Others mayors note that city-level politics can provide an antidote to the partisan ferocity that’s seized the federal government. That’s partly due to the Democratic lock on the electorate in most major cities. But the big tent of the Democratic Party contains multitudes of views on issues such as education and criminal justice, and the primary may pivot on candidates’ stances on charter schools or cannabis legalization. If you listen to cable news, Garcetti said, “we hear we’re red states and blue states, rural and urban, immigrant and non-immigrant. Those of us who live in and govern in cities know that that’s patently false.”
As far as the experience issue goes, the Trump era might have changed the threshold for entering the race, many mayors say. “I don’t think it’s about the resume that fits into somebody’s pre-conceived notions,” said Garcetti, who leads a city of four million, in a press conference. Besides, he says, running America’s largest cities also means running America’s largest industries. “International trade? I know, because we run the largest port in the Americas,” he said. “Want to talk about energy policy? The largest municipal utility in this country is run by our city.”
As the public loses confidence in federal and even state-level governments, voters trust local governments to pick up the slack. In 2016, a Gallup poll showed Americans’ confidence in local governments at 71 percent to state governments’ 62 percent. In the past several decades, that trust has only increased.
“Mayors are on the ground; they’re boots on the ground,” Latoya Cantrell, the current mayor of New Orleans, told CityLab. “I came from community organizing, then I was elected to city council, now I’m mayor. That has an impact on how I lead and serve the citizens of New Orleans.

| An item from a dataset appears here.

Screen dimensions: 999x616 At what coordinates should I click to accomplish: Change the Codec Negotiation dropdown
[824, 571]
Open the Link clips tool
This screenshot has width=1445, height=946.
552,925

I’m in no way removed from what they’re dealing with on the ground. That seems to be the greatest need for citizens in this country—to feel like they matter. Right now they don’t.”
And, as Buttigieg observed, mayors typically have to practice a more civil and practical style of governance—something Americans of all political persuasions may be hungry for. “Before you really let someone have it or destroy their character, you have to remember you might run into them in your community,” he told CityLab. “I’d like to believe that mayors are more likely to approach politics with the right kind of tone.”
In the most populous metro areas, big policy shifts have national implications almost by default. New York City Mayor Bill de Blasio is rolling out progressive initiatives, including affordable healthcare for all (including undocumented immigrants). Earlier this month, he wrote an op-ed telling the Democratic Party to get with the progressive program. It might not have helped DeWitt Clinton in his race against incumbent President James Madison, but today the office of New York City mayor is such a viable national platform that two people who have held the office may launch a bid for 2020.
Even if Garcetti decides not to run in 2020, he said he hopes to see a Democratic stage filled with mayors and former mayors. He also fantasizes about a future president filling their cabinet with mayors in every top slot. Seattle Mayor Jenny Durkan would be a qualified attorney general, he said. Michael Bloomberg could serve in the Treasury.
“We did see some skepticism about a mayor going straight into the national arena,” Buttigieg acknowledged to the crowd Thursday afternoon. “Some people even said, you have to run for Congress first.” The room erupted in laughter.
“I mean no disrespect to the United States Congress, but that is a very different job,” he said. “And I would argue that our country right now would be a better place if Congress looked more like the community of American mayors, and not the other way around.”